──────── Available data ────────

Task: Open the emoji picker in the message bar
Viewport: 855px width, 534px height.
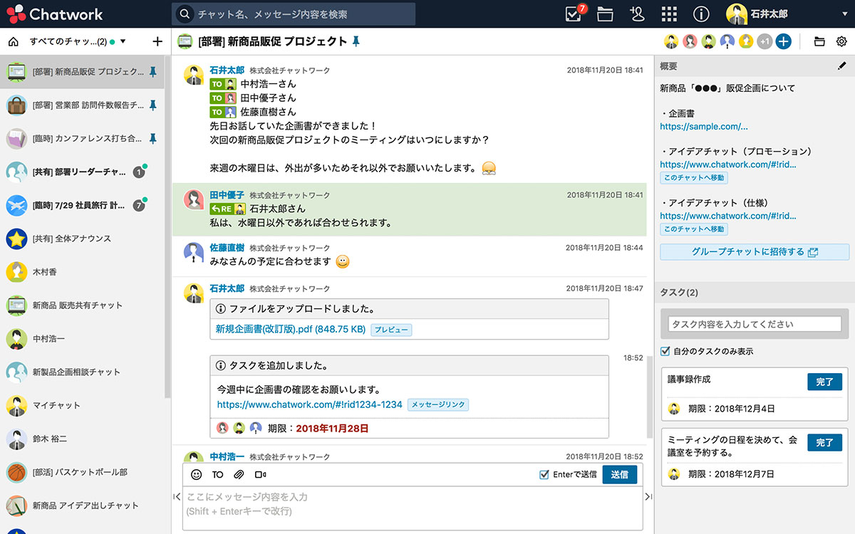Action: [195, 474]
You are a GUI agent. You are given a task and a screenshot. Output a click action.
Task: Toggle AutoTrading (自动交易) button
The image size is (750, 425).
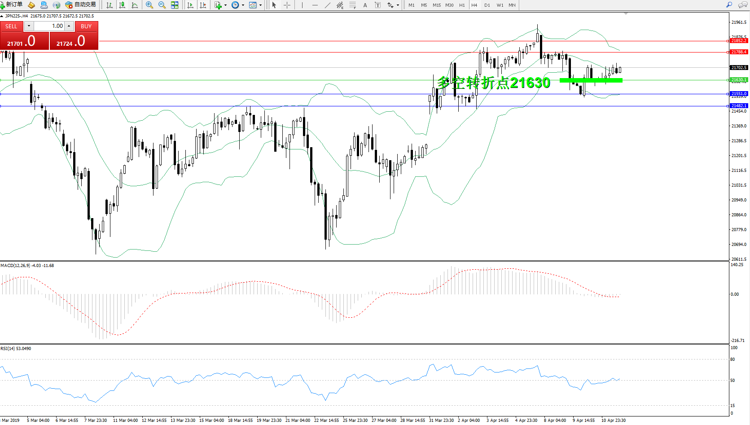point(81,4)
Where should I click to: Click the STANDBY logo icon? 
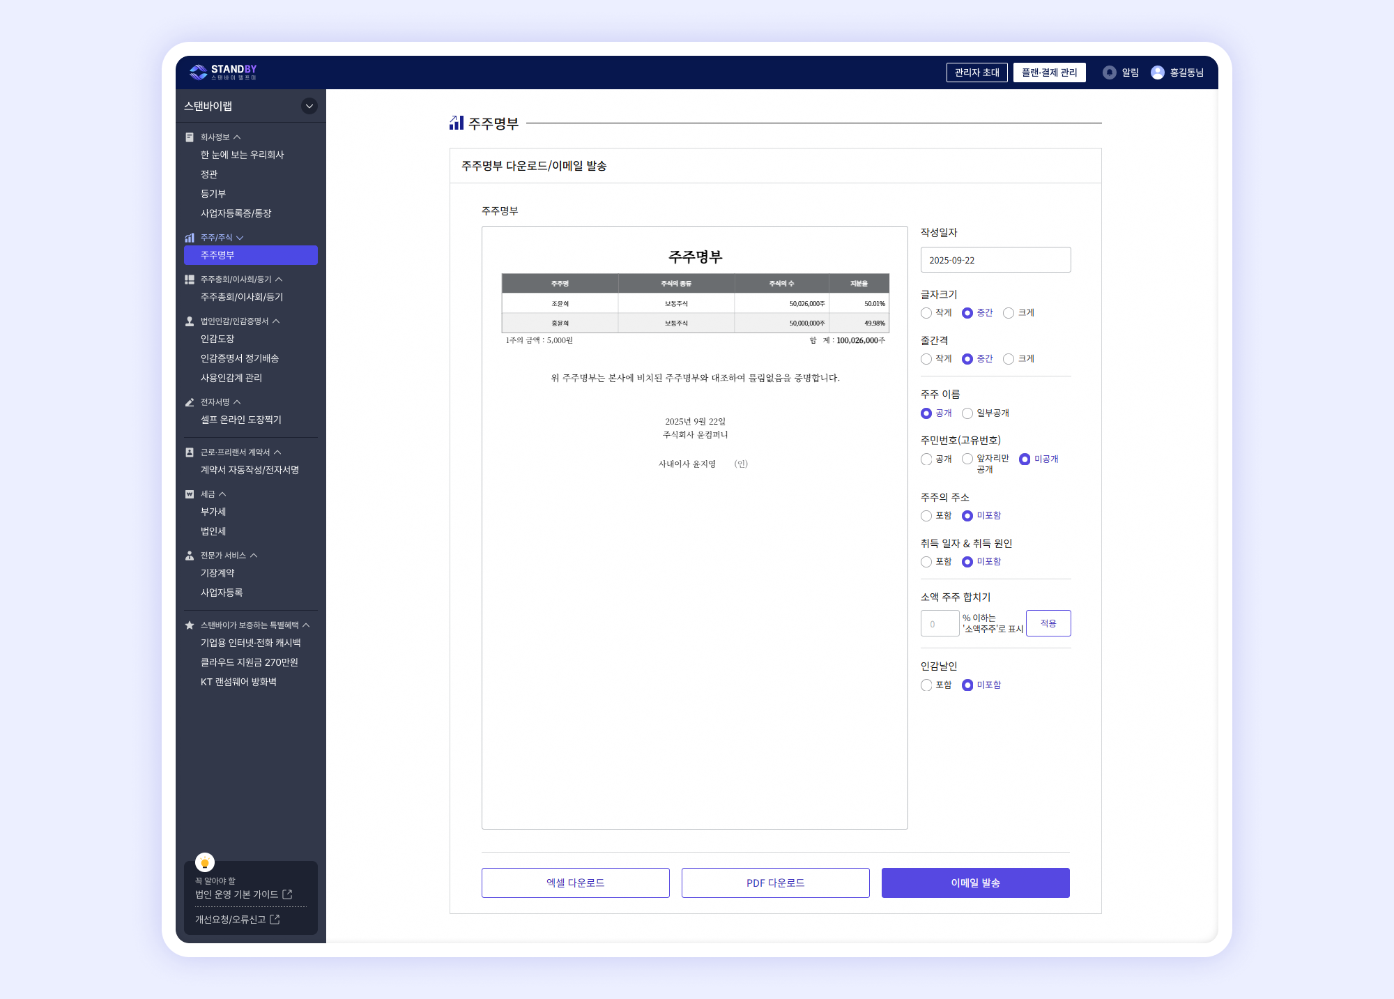pos(199,72)
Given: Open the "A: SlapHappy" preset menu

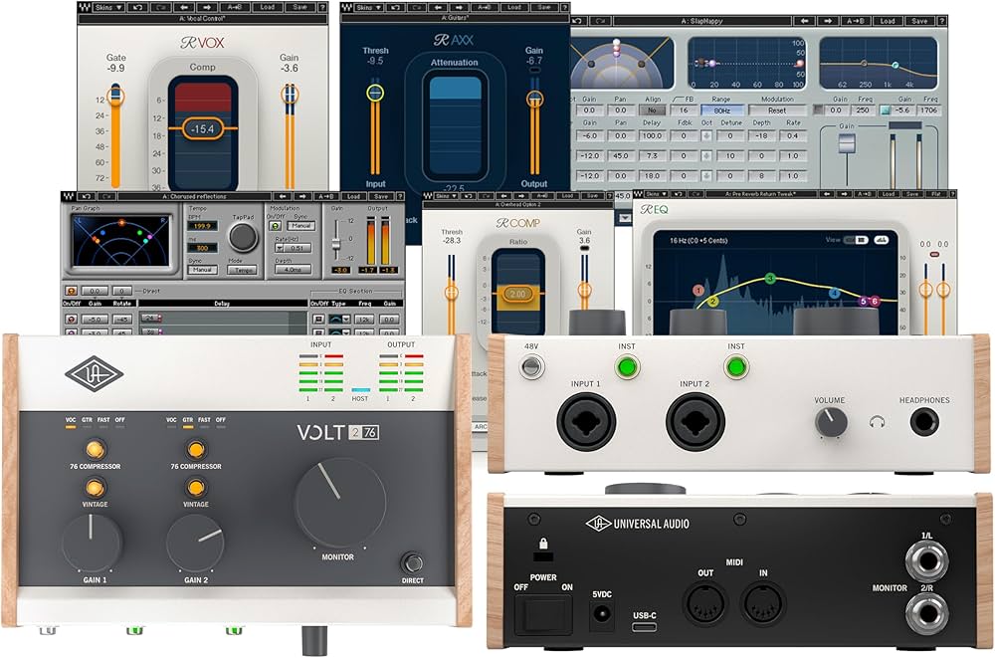Looking at the screenshot, I should point(701,20).
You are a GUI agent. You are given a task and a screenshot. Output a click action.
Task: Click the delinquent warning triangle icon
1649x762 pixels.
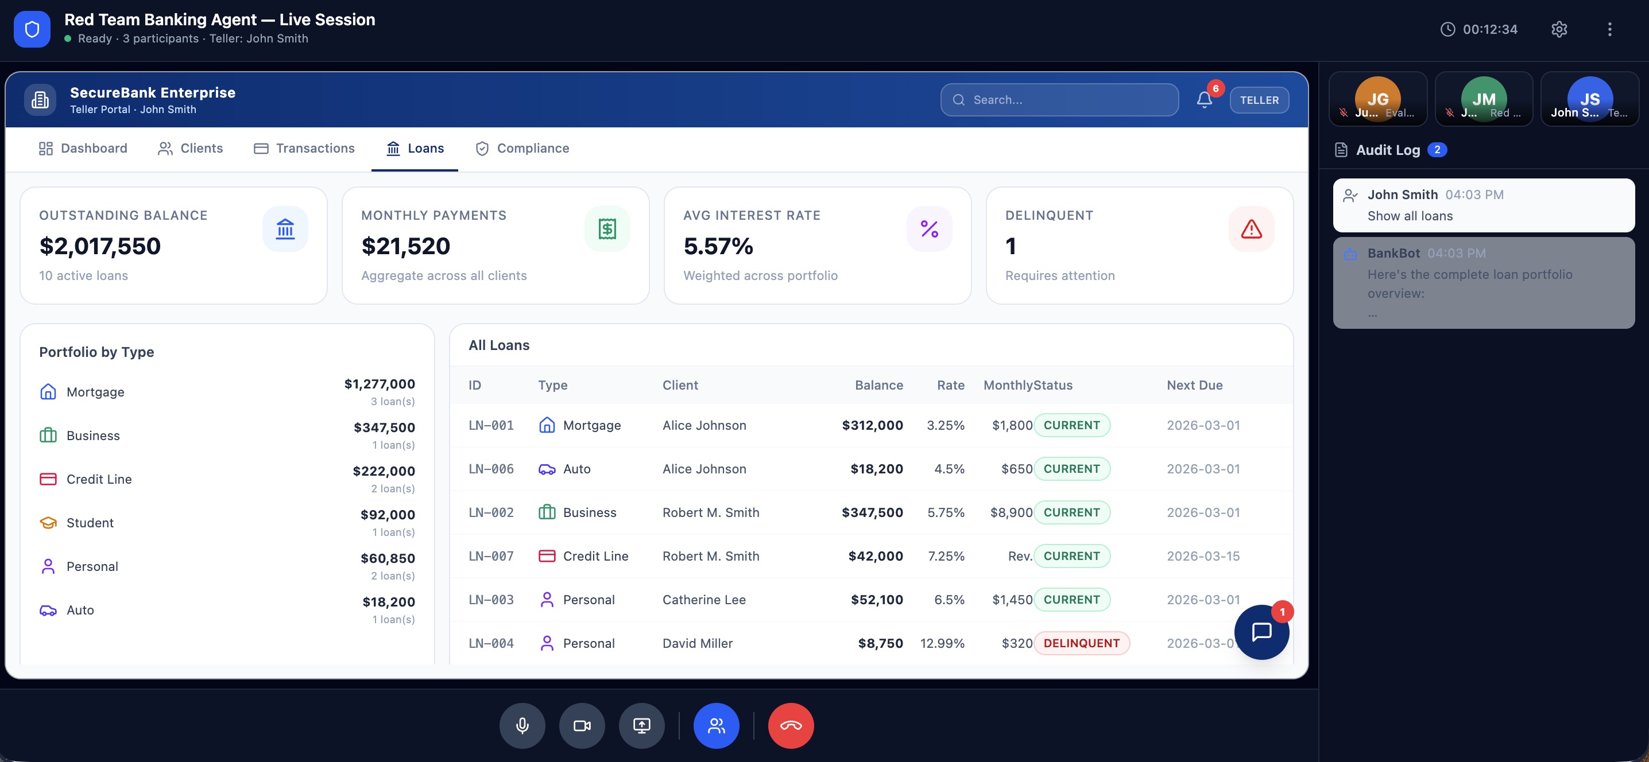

────────

Exercise prompt>
Rewrite all the records above with "GUI agent" replaced by "interface agent" and everything else unchanged. Leave the pictures out.

Written reply>
Task: Open the emoji picker in the message bar
Viewport: 855px width, 534px height.
Action: [195, 474]
You are a interface agent. You are given a task and a screenshot. Output a click action.
Task: Toggle AutoTrading (自动交易) button
The image size is (750, 425).
point(81,4)
Where should I click to: Click the STANDBY logo icon? 
pos(199,72)
Given: Open the "A: SlapHappy" preset menu

Looking at the screenshot, I should point(701,20).
You are a interface agent. You are given a task and a screenshot. Output a click action.
Task: Click the delinquent warning triangle icon
1649x762 pixels.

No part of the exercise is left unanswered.